>> begin Given data
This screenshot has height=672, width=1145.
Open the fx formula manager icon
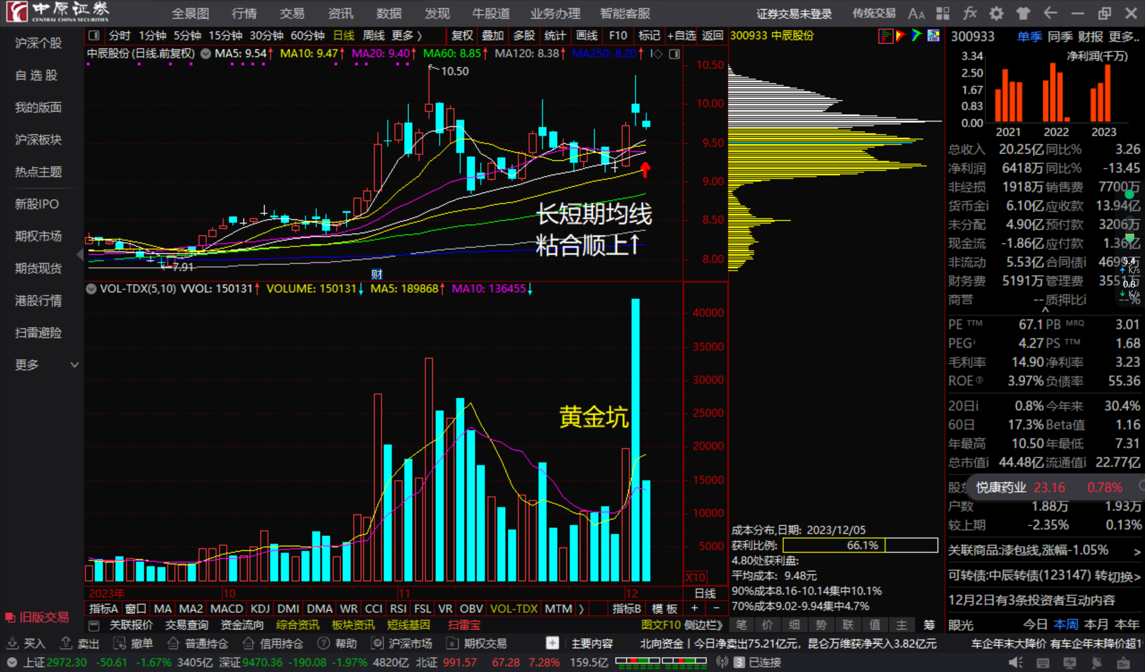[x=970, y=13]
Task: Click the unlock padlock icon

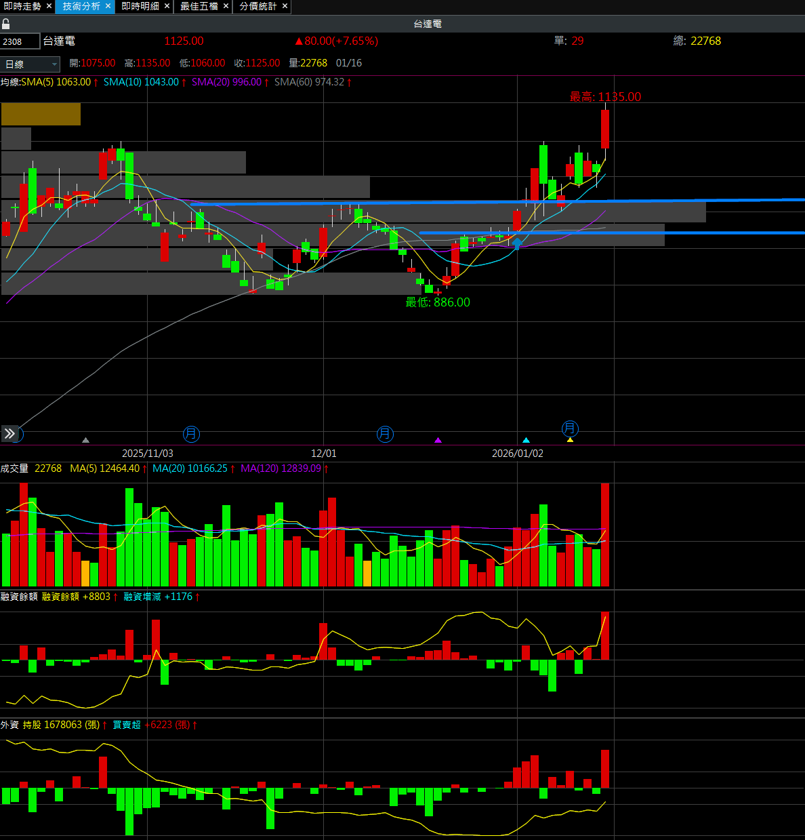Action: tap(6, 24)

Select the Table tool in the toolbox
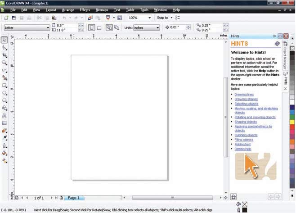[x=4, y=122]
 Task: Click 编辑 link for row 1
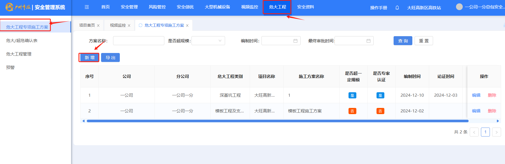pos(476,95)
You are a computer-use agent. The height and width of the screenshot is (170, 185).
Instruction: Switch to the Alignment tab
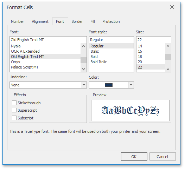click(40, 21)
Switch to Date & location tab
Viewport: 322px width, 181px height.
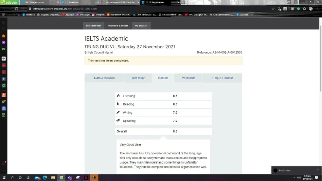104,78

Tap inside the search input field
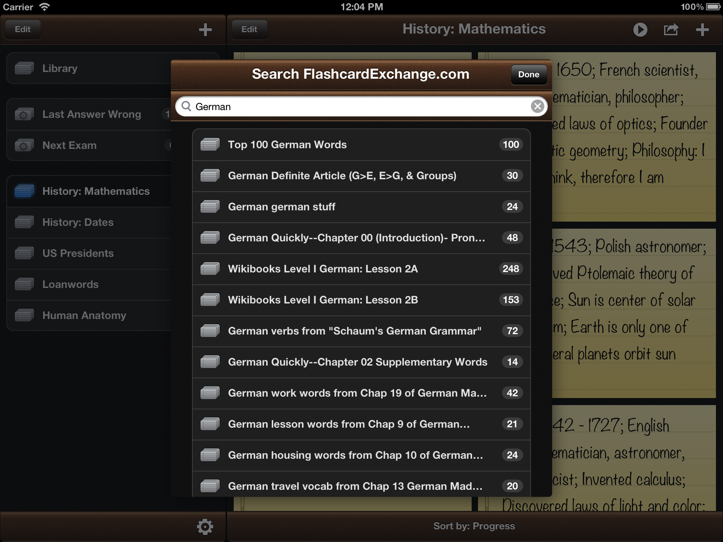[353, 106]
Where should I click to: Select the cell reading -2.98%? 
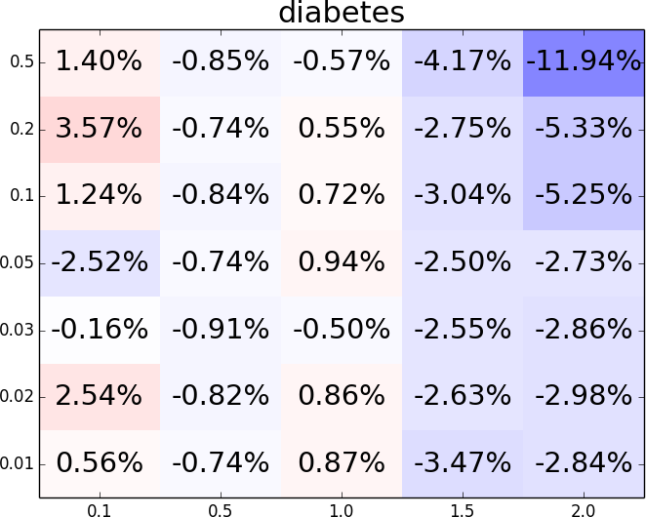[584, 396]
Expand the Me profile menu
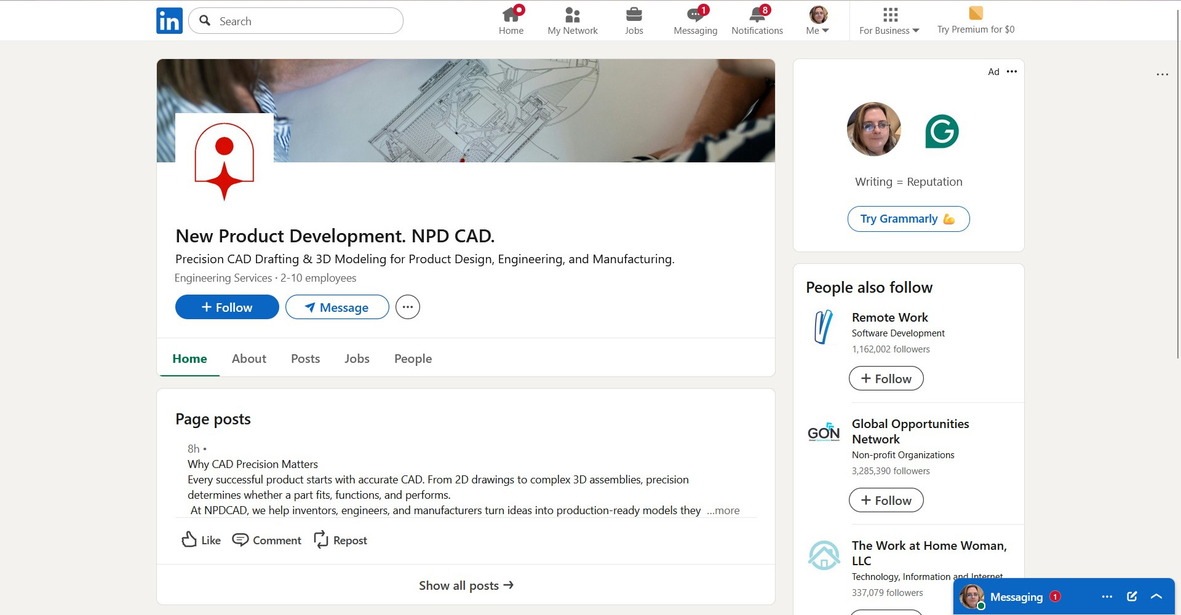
>> end Given data
_Job:_
Format the records from the line containing "Where should I" through the end as a JSON list of strings, one string per line, skipping blank lines and leaving out the pictures.

_Result of this exercise:_
[
  "Where should I click to: Select the cell reading -2.98%? ",
  "[584, 396]",
  "Expand the Me profile menu"
]